Comme il fallait s'y attendre, l'automobile est le premier secteur touché par les mesures écologiques de l'après "Grenelle de l'environnement". L'objectif est clair : pénaliser les acheteurs de voitures neuves polluantes et inciter les automobilistes à acheter des véhicules propres en leur versant une prime écologique. Ce système de bonus/malus tiendra compte uniquement des rejets de CO² émis par les véhicules neufs.

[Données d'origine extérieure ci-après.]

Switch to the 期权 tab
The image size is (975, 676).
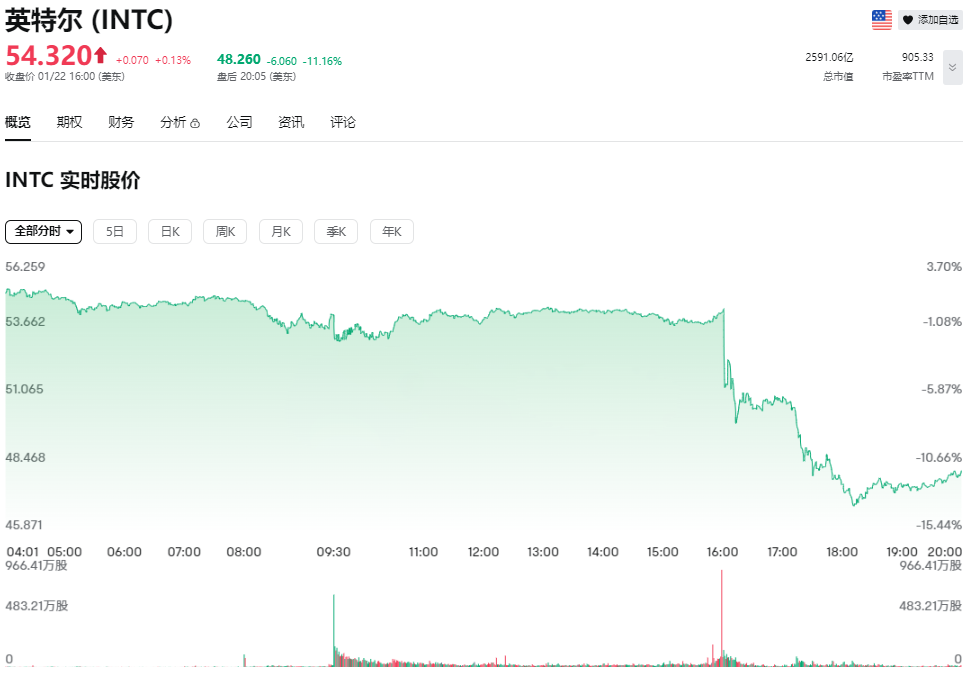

Si votre voiture émet moins de 130 grammes de CO²/km, alors vous bénéficierez d'un bonus dont le montant variera en fonction du taux de pollution :
- 1000 € pour les voitures émettant moins de 100g de CO²/km (ex :
Smart Fortwo CDI) ;
- 700 € entre 101 et 120g de CO²/km (ex :
Toyota Aygo) ;
- 200 € entre 121 et 130g de CO²/km (ex :
Citroën C4).
Le système présente quelques avantages appréciables comme le "super bonus" de 300 € accordé à tous les automobilistes qui se sépareraient de leur vieille tôle froissée de plus de 15 ans contre un véhicule neuf propre.
Plus surprenant, le Gouvernement a prévu un bonus spécifique de 5000 € pour l'acquisition d'une voiture émettant moins de 60g de CO²/km, sauf qu'aucune voiture ne peut se targuer, à ce jour, de rejeter si peu de dioxyde de carbone.